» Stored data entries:
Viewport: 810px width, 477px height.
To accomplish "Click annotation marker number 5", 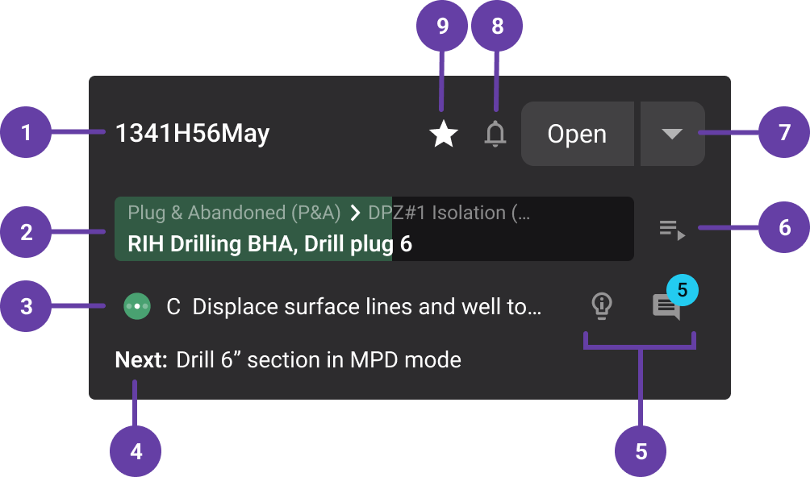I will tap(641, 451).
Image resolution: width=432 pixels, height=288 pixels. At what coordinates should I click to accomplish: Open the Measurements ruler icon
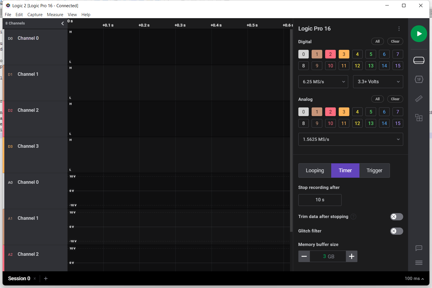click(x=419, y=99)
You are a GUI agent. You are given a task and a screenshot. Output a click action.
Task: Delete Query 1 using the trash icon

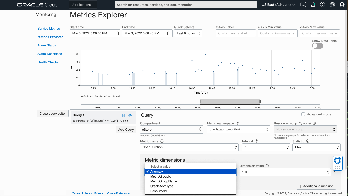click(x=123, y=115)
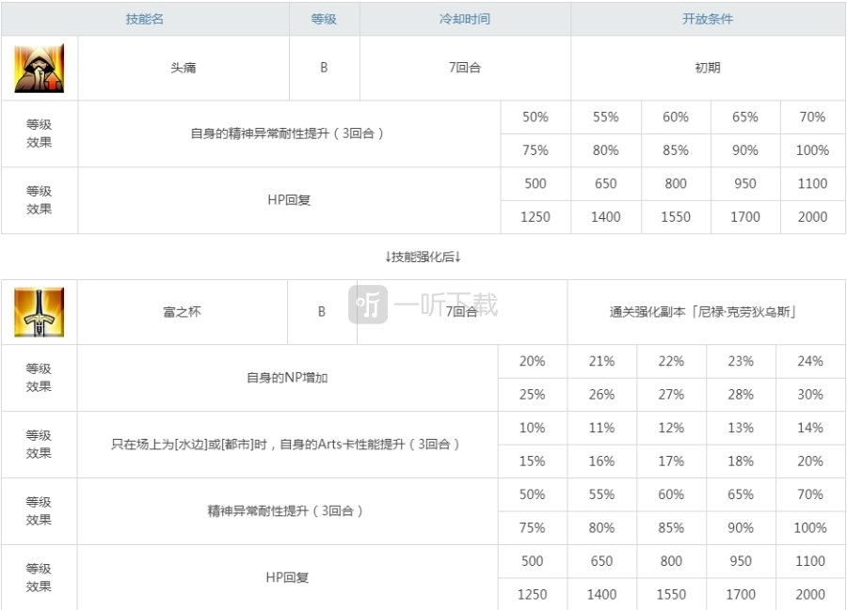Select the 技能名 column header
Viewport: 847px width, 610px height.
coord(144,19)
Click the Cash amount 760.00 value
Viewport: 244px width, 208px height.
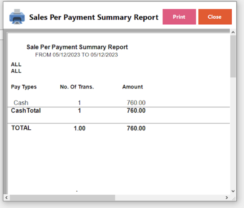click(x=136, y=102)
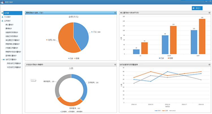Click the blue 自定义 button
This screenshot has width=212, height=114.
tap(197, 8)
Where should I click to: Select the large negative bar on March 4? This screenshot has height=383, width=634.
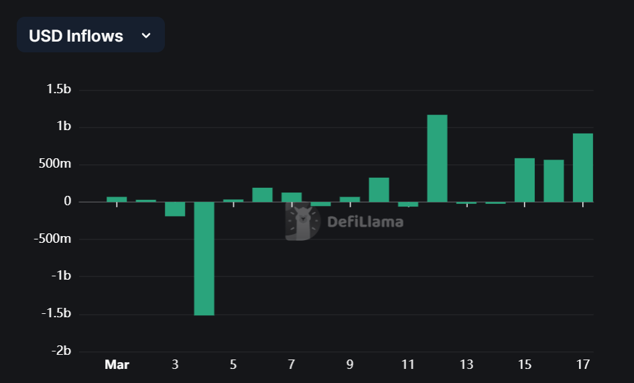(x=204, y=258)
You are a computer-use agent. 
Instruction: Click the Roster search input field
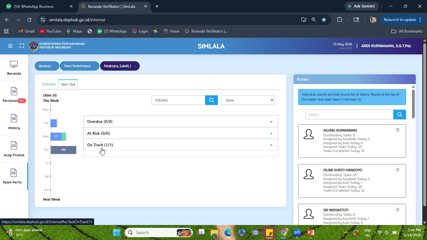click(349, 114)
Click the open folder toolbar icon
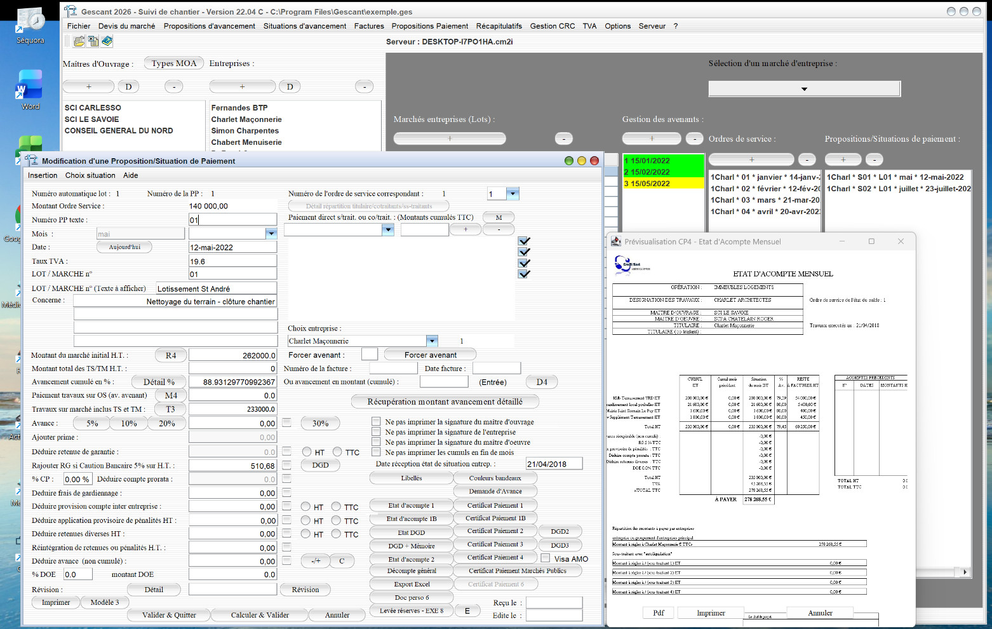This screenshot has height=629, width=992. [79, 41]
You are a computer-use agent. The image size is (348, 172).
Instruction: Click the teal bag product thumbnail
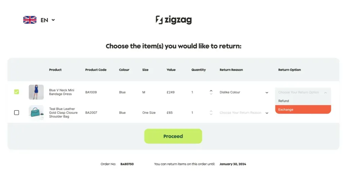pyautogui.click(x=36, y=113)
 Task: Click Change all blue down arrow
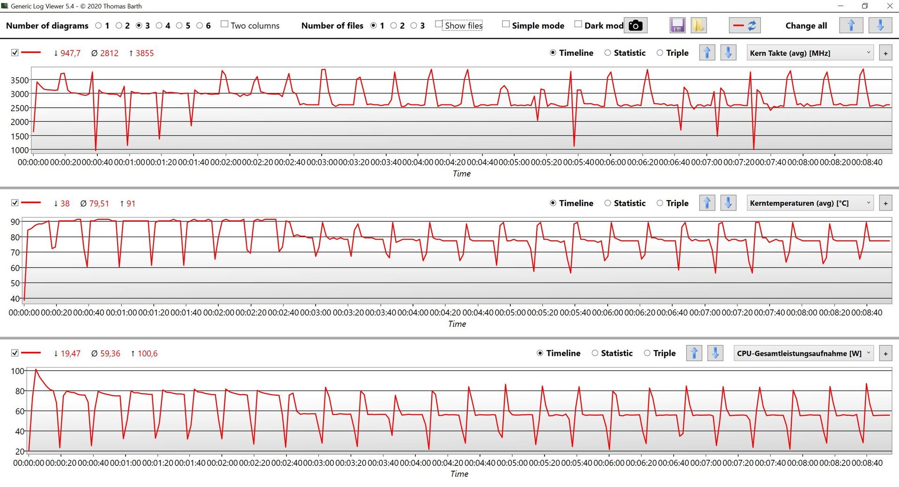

» ASSIGNMENT: The answer consists solely of the lines from the one holding "Image resolution: width=432" through the final line of the records, both ends included, each duplicated exactly. Leave images out.

» EXERCISE SOLUTION:
Image resolution: width=432 pixels, height=288 pixels. At what coordinates should I click to accomplish: Open the Measurements ruler icon
click(x=419, y=99)
You are a GUI agent. You are given a task and a screenshot. Output a click action.
Task: Delete Query 1 using the trash icon

click(x=123, y=115)
Select the 技能名 column header
Viewport: 847px width, 610px height.
coord(144,19)
Click the Cash amount 760.00 value
Viewport: 244px width, 208px height.
click(x=136, y=102)
Click the blue 自定义 button
This screenshot has width=212, height=114.
tap(197, 8)
Where should I click to: Select the large negative bar on March 4? This screenshot has height=383, width=634.
(x=204, y=258)
You are a computer-use agent. 
Instruction: Click the Roster search input field
click(349, 114)
Click the open folder toolbar icon
This screenshot has height=629, width=992. [79, 41]
You are a computer-use agent. The image size is (348, 172).
Instruction: Click the teal bag product thumbnail
pyautogui.click(x=36, y=113)
 Task: Click Change all blue down arrow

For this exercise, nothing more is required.